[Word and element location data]
---*---

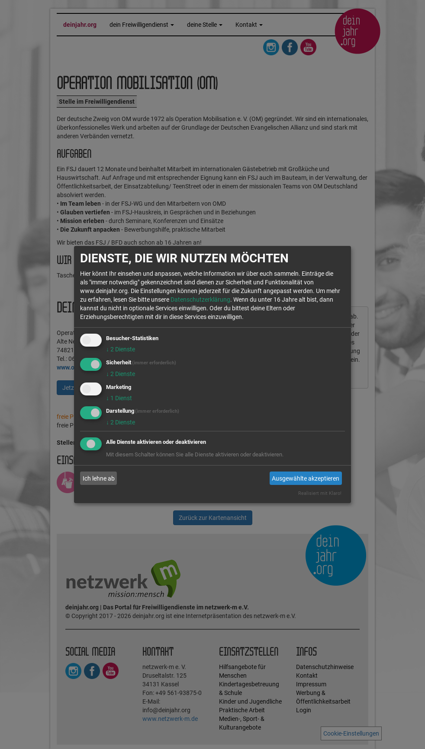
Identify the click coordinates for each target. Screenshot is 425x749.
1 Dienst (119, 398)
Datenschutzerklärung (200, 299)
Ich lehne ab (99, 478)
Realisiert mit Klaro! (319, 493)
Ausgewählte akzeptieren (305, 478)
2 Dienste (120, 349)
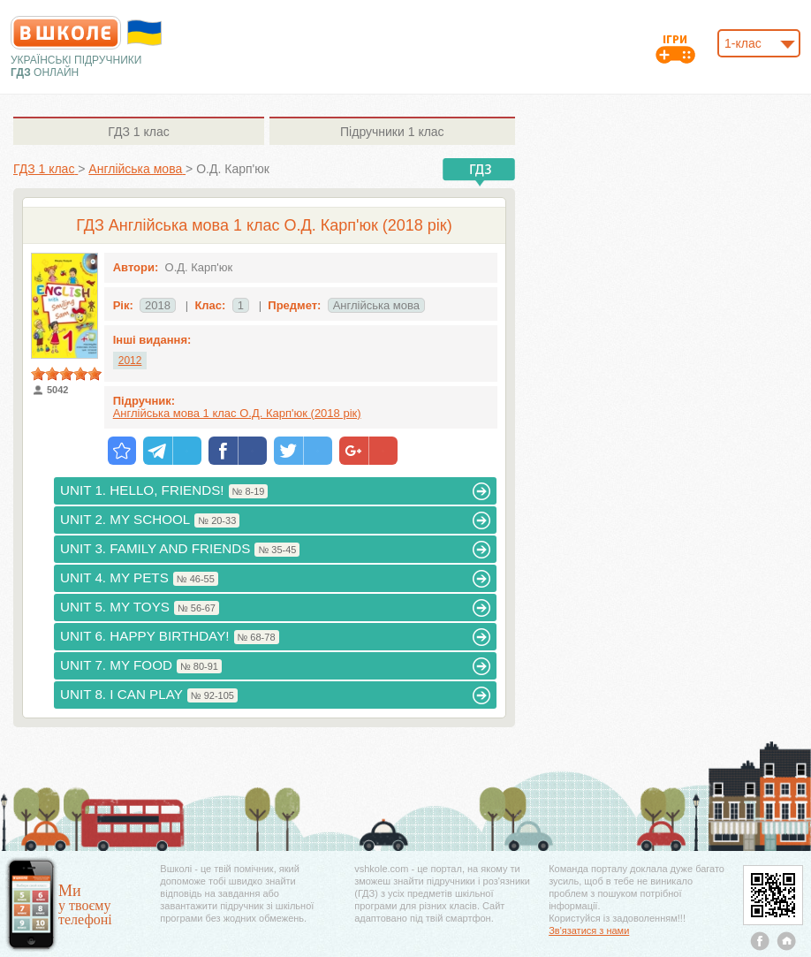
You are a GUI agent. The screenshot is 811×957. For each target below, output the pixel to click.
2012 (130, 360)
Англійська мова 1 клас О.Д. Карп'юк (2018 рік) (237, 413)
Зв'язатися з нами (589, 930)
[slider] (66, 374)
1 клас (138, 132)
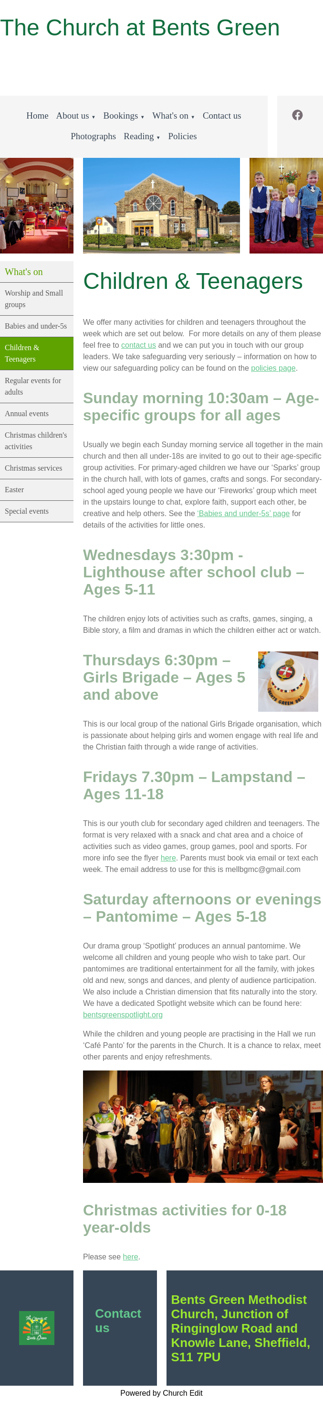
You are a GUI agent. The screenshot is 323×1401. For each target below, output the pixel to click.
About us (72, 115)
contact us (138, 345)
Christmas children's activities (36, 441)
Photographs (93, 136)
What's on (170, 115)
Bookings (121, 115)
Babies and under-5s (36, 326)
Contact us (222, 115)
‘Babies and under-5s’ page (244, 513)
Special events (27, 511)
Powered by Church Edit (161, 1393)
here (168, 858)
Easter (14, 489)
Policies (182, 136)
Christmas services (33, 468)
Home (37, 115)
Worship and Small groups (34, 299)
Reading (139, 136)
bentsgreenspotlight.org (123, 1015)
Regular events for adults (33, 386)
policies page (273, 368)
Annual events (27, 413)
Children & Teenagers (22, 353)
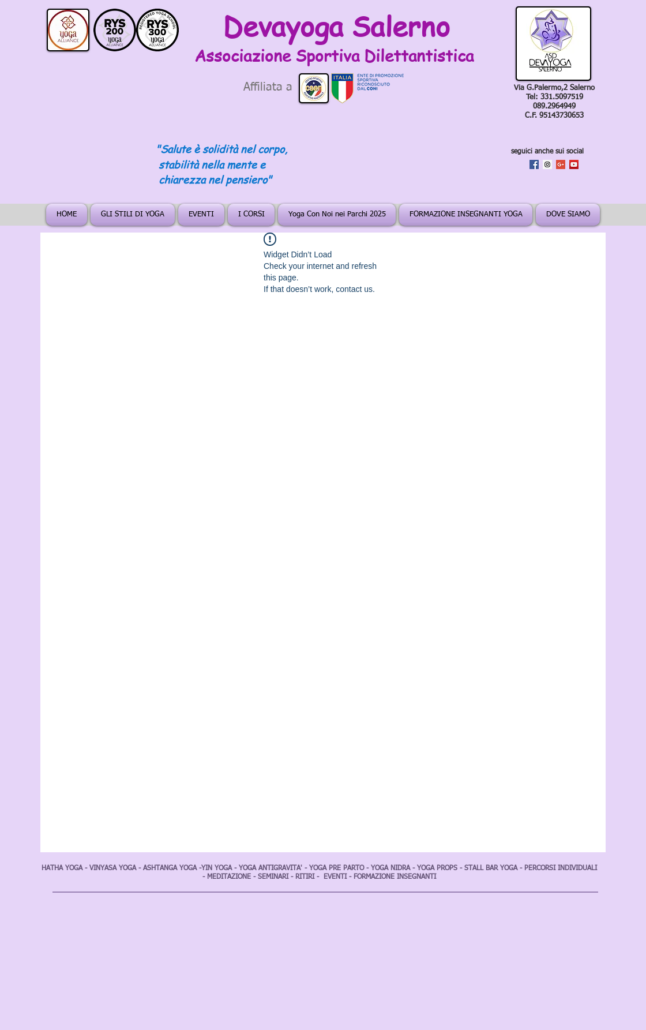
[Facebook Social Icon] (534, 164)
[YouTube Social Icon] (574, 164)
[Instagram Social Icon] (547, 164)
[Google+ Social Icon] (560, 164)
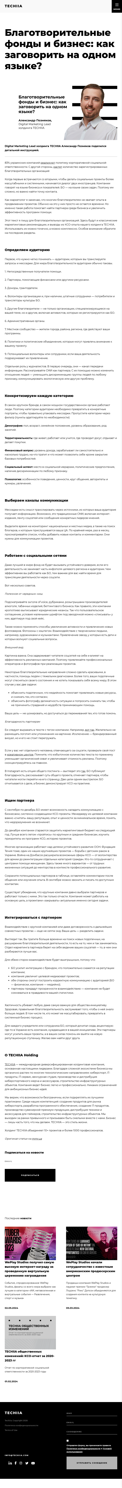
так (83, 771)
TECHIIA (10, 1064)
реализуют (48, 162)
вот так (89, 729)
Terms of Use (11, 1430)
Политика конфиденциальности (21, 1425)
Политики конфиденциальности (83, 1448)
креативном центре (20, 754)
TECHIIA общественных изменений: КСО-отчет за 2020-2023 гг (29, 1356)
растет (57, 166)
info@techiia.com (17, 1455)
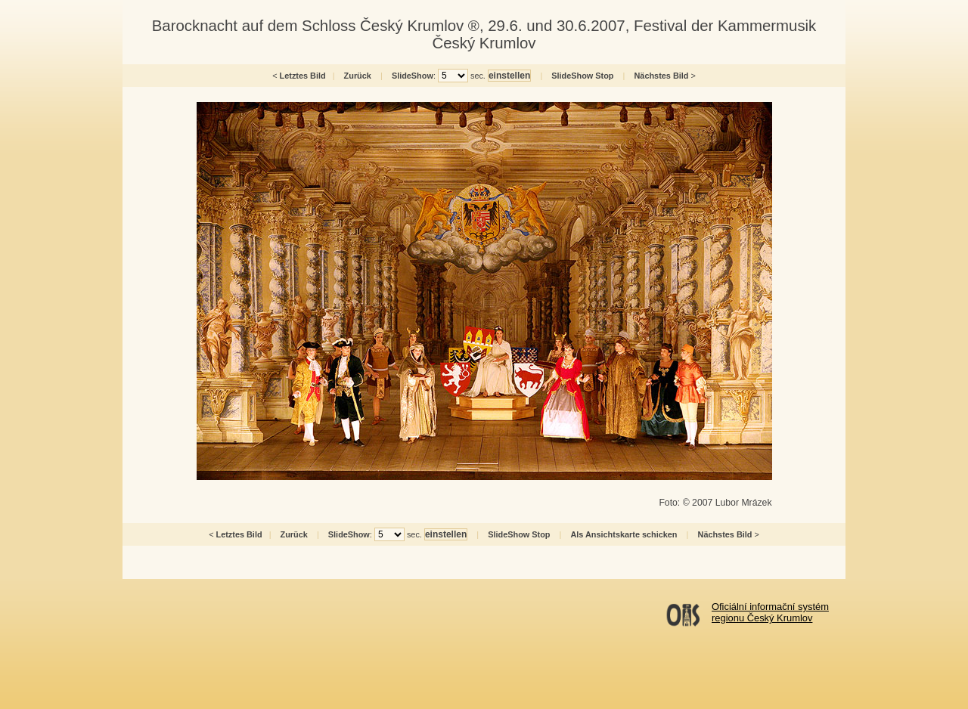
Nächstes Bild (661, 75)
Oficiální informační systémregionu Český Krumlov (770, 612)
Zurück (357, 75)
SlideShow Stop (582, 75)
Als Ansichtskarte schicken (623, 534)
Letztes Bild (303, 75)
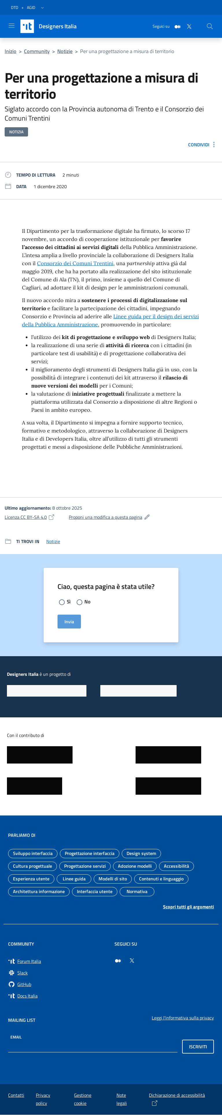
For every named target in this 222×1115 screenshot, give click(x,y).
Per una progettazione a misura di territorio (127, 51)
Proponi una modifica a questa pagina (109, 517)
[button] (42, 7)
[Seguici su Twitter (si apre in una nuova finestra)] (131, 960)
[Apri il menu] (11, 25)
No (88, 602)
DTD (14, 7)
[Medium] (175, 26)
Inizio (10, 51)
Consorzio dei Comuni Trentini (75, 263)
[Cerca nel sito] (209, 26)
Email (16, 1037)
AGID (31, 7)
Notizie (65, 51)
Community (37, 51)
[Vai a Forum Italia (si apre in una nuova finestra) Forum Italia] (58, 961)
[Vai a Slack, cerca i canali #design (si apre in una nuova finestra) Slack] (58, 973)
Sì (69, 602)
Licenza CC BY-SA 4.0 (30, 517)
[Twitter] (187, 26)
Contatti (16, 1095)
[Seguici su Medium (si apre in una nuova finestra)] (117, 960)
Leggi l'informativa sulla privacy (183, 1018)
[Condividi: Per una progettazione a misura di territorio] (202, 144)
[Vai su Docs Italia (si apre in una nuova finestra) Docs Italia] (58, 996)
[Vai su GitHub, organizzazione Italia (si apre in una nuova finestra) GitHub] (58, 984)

---*---

Render every line of the items above as a Markdown table with the columns No. and Line, giving each row a number and skipping blank lines. Leave the pictures out.

| No. | Line |
|---|---|
| 1 | Identify the click coordinates for each target. Screenshot is 425x749. |
| 2 | 1 Dienst (119, 398) |
| 3 | Datenschutzerklärung (200, 299) |
| 4 | Ich lehne ab (99, 478) |
| 5 | Realisiert mit Klaro! (319, 493) |
| 6 | Ausgewählte akzeptieren (305, 478) |
| 7 | 2 Dienste (120, 349) |
| 8 | You are a GUI agent. The screenshot is 811×957. For each target below, output the pixel to click. |
| 9 | 2012 (130, 360) |
| 10 | Англійська мова 1 клас О.Д. Карп'юк (2018 рік) (237, 413) |
| 11 | Зв'язатися з нами (589, 930) |
| 12 | [slider] (66, 374) |
| 13 | 1 клас (138, 132) |
| 14 | You are a GUI agent. The screenshot is 323×1401. For each target below, output the pixel to click. |
| 15 | About us (72, 115) |
| 16 | contact us (138, 345) |
| 17 | Christmas children's activities (36, 441) |
| 18 | Photographs (93, 136) |
| 19 | What's on (170, 115) |
| 20 | Bookings (121, 115) |
| 21 | Babies and under-5s (36, 326) |
| 22 | Contact us (222, 115) |
| 23 | ‘Babies and under-5s’ page (244, 513) |
| 24 | Special events (27, 511) |
| 25 | Powered by Church Edit (161, 1393) |
| 26 | here (168, 858) |
| 27 | Easter (14, 489) |
| 28 | Policies (182, 136) |
| 29 | Christmas services (33, 468) |
| 30 | Home (37, 115) |
| 31 | Worship and Small groups (34, 299) |
| 32 | Reading (139, 136) |
| 33 | bentsgreenspotlight.org (123, 1015) |
| 34 | Regular events for adults (33, 386) |
| 35 | policies page (273, 368) |
| 36 | Annual events (27, 413) |
| 37 | Children & Teenagers (22, 353) |
| 38 | [Facebook Social Icon] (534, 164) |
| 39 | [YouTube Social Icon] (574, 164) |
| 40 | [Instagram Social Icon] (547, 164) |
| 41 | [Google+ Social Icon] (560, 164) |
| 42 | так (83, 771) |
| 43 | TECHIIA (10, 1064) |
| 44 | реализуют (48, 162) |
| 45 | вот так (89, 729) |
| 46 | Terms of Use (11, 1430) |
| 47 | Политика конфиденциальности (21, 1425) |
| 48 | Политики конфиденциальности (83, 1448) |
| 49 | креативном центре (20, 754) |
| 50 | TECHIIA общественных изменений: КСО-отчет за 2020-2023 гг (29, 1356) |
| 51 | растет (57, 166) |
| 52 | info@techiia.com (17, 1455) |
| 53 | Nächstes Bild (661, 75) |
| 54 | Oficiální informační systémregionu Český Krumlov (770, 612) |
| 55 | Zurück (357, 75) |
| 56 | SlideShow Stop (582, 75) |
| 57 | Als Ansichtskarte schicken (623, 534) |
| 58 | Letztes Bild (303, 75) |
| 59 | For every named target in this 222×1115 screenshot, give click(x,y). |
| 60 | Per una progettazione a misura di territorio (127, 51) |
| 61 | Proponi una modifica a questa pagina (109, 517) |
| 62 | [button] (42, 7) |
| 63 | [Seguici su Twitter (si apre in una nuova finestra)] (131, 960) |
| 64 | [Apri il menu] (11, 25) |
| 65 | No (88, 602) |
| 66 | DTD (14, 7) |
| 67 | [Medium] (175, 26) |
| 68 | Inizio (10, 51) |
| 69 | Consorzio dei Comuni Trentini (75, 263) |
| 70 | [Cerca nel sito] (209, 26) |
| 71 | Email (16, 1037) |
| 72 | AGID (31, 7) |
| 73 | Notizie (65, 51) |
| 74 | Community (37, 51) |
| 75 | [Vai a Forum Italia (si apre in una nuova finestra) Forum Italia] (58, 961) |
| 76 | [Vai a Slack, cerca i canali #design (si apre in una nuova finestra) Slack] (58, 973) |
| 77 | Sì (69, 602) |
| 78 | Licenza CC BY-SA 4.0 (30, 517) |
| 79 | [Twitter] (187, 26) |
| 80 | Contatti (16, 1095) |
| 81 | [Seguici su Medium (si apre in una nuova finestra)] (117, 960) |
| 82 | Leggi l'informativa sulla privacy (183, 1018) |
| 83 | [Condividi: Per una progettazione a misura di territorio] (202, 144) |
| 84 | [Vai su Docs Italia (si apre in una nuova finestra) Docs Italia] (58, 996) |
| 85 | [Vai su GitHub, organizzazione Italia (si apre in una nuova finestra) GitHub] (58, 984) |